Commonly, the elements that underpin why one likes a wine will be influenced by acidity, tannin, dryness, minerality and body (there are a plethora of other factors, but over the years these are the ones that have most impact).
Those who love a crisp white wine will commonly have a predisposition to liking acidity. These wines are often dry and mineral also, and therefore lacking on the fruity side (NB - fruity wines are sometimes mistaken as 'sweet', another useful note). If that sharp, tangy element to a wine isn’t your bag, then you’ll likely want to err towards lower acid wines.
It regularly crops up that red wine avoiders aren’t fans of the tannic side of the grapes – this is the element that grips and sticks more to your palate and mouth. If that sounds like you, then go for white wines (rarely a tannin in sight), or head towards lower tannin red grapes (Pinot Noir and Gamay are prime examples). Tannin will also contribute to body, as will lower levels of acidity. So, as an example, if you prefer white wines with high acid, you’ll generally be more favourable towards lighter bodied wines.
There is a whole blog article itself that we could go into about tastes and wine terms (watch this space…). Essentially though, any good, engaging merchant will refer to wine in these terms, rather than filling product descriptions with unrelatable jargon. Once you’ve got to this point, you can then start to seek out more wines in the bracket you like. And we’re afraid to say that one of the best ways to get to this point, is taste, taste, taste (darn, what a shame…).
Know your source
Picking a good product, be it anything we choose to add to our lives, not just wine, is almost always underpinned by trust. If you know the person you’re buying from on a personal level, or receive a curated experience from a website you’re researching, you know in yourself that you’ll be acquiring a product that is as close to what you desire as possible – in this case, your perfect wine.
Therefore, we always suggest seeking out your perfect wine from a specialist wine store, or more conveniently for most, buying wine online from a dedicated merchant – a person or entity that you can trust, rather than the faceless behemoth that is Tesco’s.
Know your pros
Professionals are there for a reason – they know their stuff, and for the most part are willing to share their expertise with you to help you better understand wine. We say “for the most part”, as there are still smatterings of pros, even within the more approachable natural wine scene, that still uphold the stuffy and judgmental profile that the wine world has been brandished with at times.

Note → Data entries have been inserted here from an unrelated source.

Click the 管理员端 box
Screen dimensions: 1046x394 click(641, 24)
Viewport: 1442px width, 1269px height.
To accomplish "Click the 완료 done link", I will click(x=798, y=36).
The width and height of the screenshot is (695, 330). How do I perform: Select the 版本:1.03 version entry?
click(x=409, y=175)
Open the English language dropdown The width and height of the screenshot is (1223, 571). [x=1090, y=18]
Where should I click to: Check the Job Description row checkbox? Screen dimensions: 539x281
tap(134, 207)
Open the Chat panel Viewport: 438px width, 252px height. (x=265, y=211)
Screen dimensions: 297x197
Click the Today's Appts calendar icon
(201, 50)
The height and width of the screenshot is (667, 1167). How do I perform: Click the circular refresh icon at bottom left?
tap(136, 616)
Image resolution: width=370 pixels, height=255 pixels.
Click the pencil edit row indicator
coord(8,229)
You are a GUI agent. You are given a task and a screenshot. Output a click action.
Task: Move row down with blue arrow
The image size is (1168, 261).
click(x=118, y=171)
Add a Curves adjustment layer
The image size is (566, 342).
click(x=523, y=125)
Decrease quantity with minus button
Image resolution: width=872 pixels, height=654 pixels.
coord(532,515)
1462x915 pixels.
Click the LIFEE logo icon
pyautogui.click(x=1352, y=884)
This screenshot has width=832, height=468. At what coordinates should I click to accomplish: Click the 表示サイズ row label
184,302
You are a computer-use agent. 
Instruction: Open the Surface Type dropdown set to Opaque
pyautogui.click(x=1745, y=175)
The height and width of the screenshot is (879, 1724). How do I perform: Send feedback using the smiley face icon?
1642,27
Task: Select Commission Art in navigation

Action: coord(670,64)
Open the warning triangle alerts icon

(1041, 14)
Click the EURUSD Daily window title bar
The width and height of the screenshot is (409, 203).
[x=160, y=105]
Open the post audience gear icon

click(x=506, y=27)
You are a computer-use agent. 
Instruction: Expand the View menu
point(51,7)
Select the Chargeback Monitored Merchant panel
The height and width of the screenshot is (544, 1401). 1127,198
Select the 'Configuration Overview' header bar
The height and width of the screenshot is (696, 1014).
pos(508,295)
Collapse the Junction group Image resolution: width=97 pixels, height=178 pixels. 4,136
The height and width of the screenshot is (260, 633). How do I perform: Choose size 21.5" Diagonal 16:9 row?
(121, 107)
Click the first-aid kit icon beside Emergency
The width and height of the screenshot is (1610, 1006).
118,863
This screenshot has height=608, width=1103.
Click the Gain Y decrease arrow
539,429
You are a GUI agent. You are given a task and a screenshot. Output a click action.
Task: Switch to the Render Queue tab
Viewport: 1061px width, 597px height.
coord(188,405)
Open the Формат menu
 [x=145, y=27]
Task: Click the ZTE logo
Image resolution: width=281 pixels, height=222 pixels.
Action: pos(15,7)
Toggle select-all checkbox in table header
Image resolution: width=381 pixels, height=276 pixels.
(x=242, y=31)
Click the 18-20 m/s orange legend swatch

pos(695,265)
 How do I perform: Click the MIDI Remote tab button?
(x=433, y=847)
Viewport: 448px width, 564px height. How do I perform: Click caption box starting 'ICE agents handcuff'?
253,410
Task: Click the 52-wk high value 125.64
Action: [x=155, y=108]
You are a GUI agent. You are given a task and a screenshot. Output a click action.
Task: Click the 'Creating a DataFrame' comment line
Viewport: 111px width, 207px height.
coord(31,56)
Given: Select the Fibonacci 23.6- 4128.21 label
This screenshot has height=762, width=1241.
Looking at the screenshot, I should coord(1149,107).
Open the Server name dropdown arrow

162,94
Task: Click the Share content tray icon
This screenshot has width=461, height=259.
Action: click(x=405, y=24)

So how do you find the good’uns? For wine tastings, the West London Wine School is great (Shane Jones is a cracking educator), and we have it on good authority that the whole ‘Local Wine School’ franchise is a reputable establishment that most people can access no matter where you are in the UK, thanks to their wide network of schools.
Any wine bar with a solid ‘by the glass’ list (BTG) is often a safe bet to learn more. We’re talking 10+ options BTG – that length of list portrays a team that know their stuff, have taken the time to craft the list, and therefore should regularly be happy to then talk through the styles of each wine with you, to assist you in expanding your knowledge.
Or lastly you seek out a wine subscription – those that offer curation and information on the varying wines you receive each month will go a long way to helping you better understand your tastes, and therefore aid in you finding your perfect wine, every time (check out Plonk’s curated wine subscription here).
Whilst the above are guidelines, every person will find their own to that perfect wine, given how subjective the topic is, but we hope these tips help you on your way.